- Directive:
Output each line of the listing below as a JSON array of strings, one string per line, skipping any blank lines.

(Rows from a dataset)
>> begin
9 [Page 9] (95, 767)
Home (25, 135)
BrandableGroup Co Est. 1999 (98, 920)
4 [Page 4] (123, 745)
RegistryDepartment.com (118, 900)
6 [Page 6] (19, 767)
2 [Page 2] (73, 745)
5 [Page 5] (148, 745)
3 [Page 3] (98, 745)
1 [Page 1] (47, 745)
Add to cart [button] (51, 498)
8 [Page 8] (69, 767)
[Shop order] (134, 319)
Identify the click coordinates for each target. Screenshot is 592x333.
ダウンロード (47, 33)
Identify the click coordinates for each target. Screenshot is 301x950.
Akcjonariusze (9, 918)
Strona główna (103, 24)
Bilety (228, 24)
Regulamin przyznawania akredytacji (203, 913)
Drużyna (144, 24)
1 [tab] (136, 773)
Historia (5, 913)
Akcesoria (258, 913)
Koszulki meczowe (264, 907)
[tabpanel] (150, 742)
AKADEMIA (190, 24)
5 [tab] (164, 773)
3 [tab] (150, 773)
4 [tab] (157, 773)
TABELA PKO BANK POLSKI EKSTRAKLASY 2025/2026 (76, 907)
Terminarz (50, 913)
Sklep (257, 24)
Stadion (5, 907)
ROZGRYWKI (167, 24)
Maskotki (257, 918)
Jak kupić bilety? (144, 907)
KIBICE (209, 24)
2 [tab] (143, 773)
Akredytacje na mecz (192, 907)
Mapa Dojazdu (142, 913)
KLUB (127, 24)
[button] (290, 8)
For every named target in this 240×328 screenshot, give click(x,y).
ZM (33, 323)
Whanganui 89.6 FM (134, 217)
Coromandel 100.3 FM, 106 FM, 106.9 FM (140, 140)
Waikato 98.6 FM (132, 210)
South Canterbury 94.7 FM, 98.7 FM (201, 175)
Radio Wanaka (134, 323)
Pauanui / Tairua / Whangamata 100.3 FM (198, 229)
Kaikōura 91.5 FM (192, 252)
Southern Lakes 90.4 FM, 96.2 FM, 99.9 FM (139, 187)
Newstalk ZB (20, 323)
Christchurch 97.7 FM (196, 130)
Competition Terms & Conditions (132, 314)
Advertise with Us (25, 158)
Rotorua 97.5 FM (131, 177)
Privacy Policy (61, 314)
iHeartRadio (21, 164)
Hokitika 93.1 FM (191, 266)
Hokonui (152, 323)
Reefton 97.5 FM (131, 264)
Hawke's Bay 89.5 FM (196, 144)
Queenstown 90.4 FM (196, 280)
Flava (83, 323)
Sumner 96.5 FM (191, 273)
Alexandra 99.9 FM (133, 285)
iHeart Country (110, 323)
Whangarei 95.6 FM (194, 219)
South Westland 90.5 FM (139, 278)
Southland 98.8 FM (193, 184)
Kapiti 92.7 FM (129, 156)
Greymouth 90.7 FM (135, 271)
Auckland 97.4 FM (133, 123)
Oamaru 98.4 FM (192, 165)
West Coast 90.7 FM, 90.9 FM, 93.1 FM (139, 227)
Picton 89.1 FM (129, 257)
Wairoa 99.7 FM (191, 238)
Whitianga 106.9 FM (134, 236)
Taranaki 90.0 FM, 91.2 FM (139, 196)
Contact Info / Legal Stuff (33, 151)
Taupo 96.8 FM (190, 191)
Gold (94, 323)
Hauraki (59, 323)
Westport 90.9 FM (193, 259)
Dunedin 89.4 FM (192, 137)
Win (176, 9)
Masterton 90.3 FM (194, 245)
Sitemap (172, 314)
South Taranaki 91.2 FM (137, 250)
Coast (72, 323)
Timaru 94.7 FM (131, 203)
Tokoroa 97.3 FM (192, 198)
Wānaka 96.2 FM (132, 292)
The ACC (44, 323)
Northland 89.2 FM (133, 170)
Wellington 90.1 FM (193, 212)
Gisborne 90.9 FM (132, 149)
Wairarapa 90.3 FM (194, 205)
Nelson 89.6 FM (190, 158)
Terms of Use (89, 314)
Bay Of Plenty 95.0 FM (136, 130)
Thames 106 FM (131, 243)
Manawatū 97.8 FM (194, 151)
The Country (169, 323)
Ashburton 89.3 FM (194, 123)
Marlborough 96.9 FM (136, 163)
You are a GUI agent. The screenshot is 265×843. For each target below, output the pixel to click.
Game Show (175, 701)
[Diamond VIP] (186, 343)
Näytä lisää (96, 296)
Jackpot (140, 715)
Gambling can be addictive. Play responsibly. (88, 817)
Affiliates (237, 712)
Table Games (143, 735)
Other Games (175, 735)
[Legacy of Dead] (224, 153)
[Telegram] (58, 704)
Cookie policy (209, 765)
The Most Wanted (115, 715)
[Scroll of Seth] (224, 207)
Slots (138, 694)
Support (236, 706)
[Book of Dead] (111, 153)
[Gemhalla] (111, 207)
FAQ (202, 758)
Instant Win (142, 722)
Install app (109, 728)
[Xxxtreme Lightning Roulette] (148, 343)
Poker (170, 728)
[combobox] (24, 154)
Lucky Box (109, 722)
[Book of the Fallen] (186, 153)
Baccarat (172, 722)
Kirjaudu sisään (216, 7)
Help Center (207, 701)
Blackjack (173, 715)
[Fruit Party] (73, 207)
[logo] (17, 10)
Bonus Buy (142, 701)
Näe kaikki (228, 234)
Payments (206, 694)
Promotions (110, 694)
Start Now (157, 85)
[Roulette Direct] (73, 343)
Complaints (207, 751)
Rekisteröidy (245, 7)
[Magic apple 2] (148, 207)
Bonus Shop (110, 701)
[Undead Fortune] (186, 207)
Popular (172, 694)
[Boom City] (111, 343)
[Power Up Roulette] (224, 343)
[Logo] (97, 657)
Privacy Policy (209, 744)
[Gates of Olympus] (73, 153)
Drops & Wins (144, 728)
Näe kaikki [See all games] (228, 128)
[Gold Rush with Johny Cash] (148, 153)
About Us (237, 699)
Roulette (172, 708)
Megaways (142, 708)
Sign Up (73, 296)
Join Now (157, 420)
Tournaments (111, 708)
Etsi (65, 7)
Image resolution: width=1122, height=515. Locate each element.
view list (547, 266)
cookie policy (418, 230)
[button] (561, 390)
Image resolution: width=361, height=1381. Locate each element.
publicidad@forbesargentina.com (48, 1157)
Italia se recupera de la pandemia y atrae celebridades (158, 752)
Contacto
>> end
- Result of this task:
[
  "9 [Page 9] (95, 767)",
  "Home (25, 135)",
  "BrandableGroup Co Est. 1999 (98, 920)",
  "4 [Page 4] (123, 745)",
  "RegistryDepartment.com (118, 900)",
  "6 [Page 6] (19, 767)",
  "2 [Page 2] (73, 745)",
  "5 [Page 5] (148, 745)",
  "3 [Page 3] (98, 745)",
  "1 [Page 1] (47, 745)",
  "Add to cart [button] (51, 498)",
  "8 [Page 8] (69, 767)",
  "[Shop order] (134, 319)",
  "Identify the click coordinates for each target. Screenshot is 592x333.",
  "ダウンロード (47, 33)",
  "Identify the click coordinates for each target. Screenshot is 301x950.",
  "Akcjonariusze (9, 918)",
  "Strona główna (103, 24)",
  "Bilety (228, 24)",
  "Regulamin przyznawania akredytacji (203, 913)",
  "Drużyna (144, 24)",
  "1 [tab] (136, 773)",
  "Historia (5, 913)",
  "Akcesoria (258, 913)",
  "Koszulki meczowe (264, 907)",
  "[tabpanel] (150, 742)",
  "AKADEMIA (190, 24)",
  "5 [tab] (164, 773)",
  "3 [tab] (150, 773)",
  "4 [tab] (157, 773)",
  "TABELA PKO BANK POLSKI EKSTRAKLASY 2025/2026 (76, 907)",
  "Terminarz (50, 913)",
  "Sklep (257, 24)",
  "Stadion (5, 907)",
  "ROZGRYWKI (167, 24)",
  "Maskotki (257, 918)",
  "Jak kupić bilety? (144, 907)",
  "KIBICE (209, 24)",
  "2 [tab] (143, 773)",
  "Akredytacje na mecz (192, 907)",
  "Mapa Dojazdu (142, 913)",
  "KLUB (127, 24)",
  "[button] (290, 8)",
  "For every named target in this 240×328 screenshot, give click(x,y).",
  "ZM (33, 323)",
  "Whanganui 89.6 FM (134, 217)",
  "Coromandel 100.3 FM, 106 FM, 106.9 FM (140, 140)",
  "Waikato 98.6 FM (132, 210)",
  "South Canterbury 94.7 FM, 98.7 FM (201, 175)",
  "Radio Wanaka (134, 323)",
  "Pauanui / Tairua / Whangamata 100.3 FM (198, 229)",
  "Kaikōura 91.5 FM (192, 252)",
  "Southern Lakes 90.4 FM, 96.2 FM, 99.9 FM (139, 187)",
  "Newstalk ZB (20, 323)",
  "Christchurch 97.7 FM (196, 130)",
  "Competition Terms & Conditions (132, 314)",
  "Advertise with Us (25, 158)",
  "Rotorua 97.5 FM (131, 177)",
  "Privacy Policy (61, 314)",
  "iHeartRadio (21, 164)",
  "Hokitika 93.1 FM (191, 266)",
  "Hokonui (152, 323)",
  "Reefton 97.5 FM (131, 264)",
  "Hawke's Bay 89.5 FM (196, 144)",
  "Queenstown 90.4 FM (196, 280)",
  "Flava (83, 323)",
  "Sumner 96.5 FM (191, 273)",
  "Alexandra 99.9 FM (133, 285)",
  "iHeart Country (110, 323)",
  "Whangarei 95.6 FM (194, 219)",
  "South Westland 90.5 FM (139, 278)",
  "Southland 98.8 FM (193, 184)",
  "Kapiti 92.7 FM (129, 156)",
  "Greymouth 90.7 FM (135, 271)",
  "Auckland 97.4 FM (133, 123)",
  "Oamaru 98.4 FM (192, 165)",
  "West Coast 90.7 FM, 90.9 FM, 93.1 FM (139, 227)",
  "Picton 89.1 FM (129, 257)",
  "Wairoa 99.7 FM (191, 238)",
  "Whitianga 106.9 FM (134, 236)",
  "Taranaki 90.0 FM, 91.2 FM (139, 196)",
  "Contact Info / Legal Stuff (33, 151)",
  "Taupo 96.8 FM (190, 191)",
  "Gold (94, 323)",
  "Hauraki (59, 323)",
  "Westport 90.9 FM (193, 259)",
  "Dunedin 89.4 FM (192, 137)",
  "Win (176, 9)",
  "Masterton 90.3 FM (194, 245)",
  "Sitemap (172, 314)",
  "South Taranaki 91.2 FM (137, 250)",
  "Coast (72, 323)",
  "Timaru 94.7 FM (131, 203)",
  "Tokoroa 97.3 FM (192, 198)",
  "Wānaka 96.2 FM (132, 292)",
  "The ACC (44, 323)",
  "Northland 89.2 FM (133, 170)",
  "Wellington 90.1 FM (193, 212)",
  "Gisborne 90.9 FM (132, 149)",
  "Wairarapa 90.3 FM (194, 205)",
  "Nelson 89.6 FM (190, 158)",
  "Terms of Use (89, 314)",
  "Bay Of Plenty 95.0 FM (136, 130)",
  "Thames 106 FM (131, 243)",
  "Manawatū 97.8 FM (194, 151)",
  "The Country (169, 323)",
  "Ashburton 89.3 FM (194, 123)",
  "Marlborough 96.9 FM (136, 163)",
  "You are a GUI agent. The screenshot is 265×843. For each target below, output the pixel to click.",
  "Game Show (175, 701)",
  "[Diamond VIP] (186, 343)",
  "Näytä lisää (96, 296)",
  "Jackpot (140, 715)",
  "Gambling can be addictive. Play responsibly. (88, 817)",
  "Affiliates (237, 712)",
  "Table Games (143, 735)",
  "Other Games (175, 735)",
  "[Legacy of Dead] (224, 153)",
  "[Telegram] (58, 704)",
  "Cookie policy (209, 765)",
  "The Most Wanted (115, 715)",
  "[Scroll of Seth] (224, 207)",
  "Slots (138, 694)",
  "Support (236, 706)",
  "[Book of Dead] (111, 153)",
  "[Gemhalla] (111, 207)",
  "FAQ (202, 758)",
  "Instant Win (142, 722)",
  "Install app (109, 728)",
  "[Xxxtreme Lightning Roulette] (148, 343)",
  "Poker (170, 728)",
  "[combobox] (24, 154)",
  "Lucky Box (109, 722)",
  "[Book of the Fallen] (186, 153)",
  "Baccarat (172, 722)",
  "Kirjaudu sisään (216, 7)",
  "Help Center (207, 701)",
  "Blackjack (173, 715)",
  "[Fruit Party] (73, 207)",
  "[logo] (17, 10)",
  "Bonus Buy (142, 701)",
  "Näe kaikki (228, 234)",
  "Payments (206, 694)",
  "Promotions (110, 694)",
  "Start Now (157, 85)",
  "[Roulette Direct] (73, 343)",
  "Complaints (207, 751)",
  "Rekisteröidy (245, 7)",
  "[Magic apple 2] (148, 207)",
  "Bonus Shop (110, 701)",
  "[Undead Fortune] (186, 207)",
  "Popular (172, 694)",
  "[Boom City] (111, 343)",
  "[Power Up Roulette] (224, 343)",
  "[Logo] (97, 657)",
  "Privacy Policy (209, 744)",
  "[Gates of Olympus] (73, 153)",
  "Drops & Wins (144, 728)",
  "Näe kaikki [See all games] (228, 128)",
  "[Gold Rush with Johny Cash] (148, 153)",
  "About Us (237, 699)",
  "Roulette (172, 708)",
  "Megaways (142, 708)",
  "Sign Up (73, 296)",
  "Join Now (157, 420)",
  "Tournaments (111, 708)",
  "Etsi (65, 7)",
  "Image resolution: width=1122, height=515. Locate each element.",
  "view list (547, 266)",
  "cookie policy (418, 230)",
  "[button] (561, 390)",
  "Image resolution: width=361, height=1381. Locate each element.",
  "publicidad@forbesargentina.com (48, 1157)",
  "Italia se recupera de la pandemia y atrae celebridades (158, 752)",
  "Contacto"
]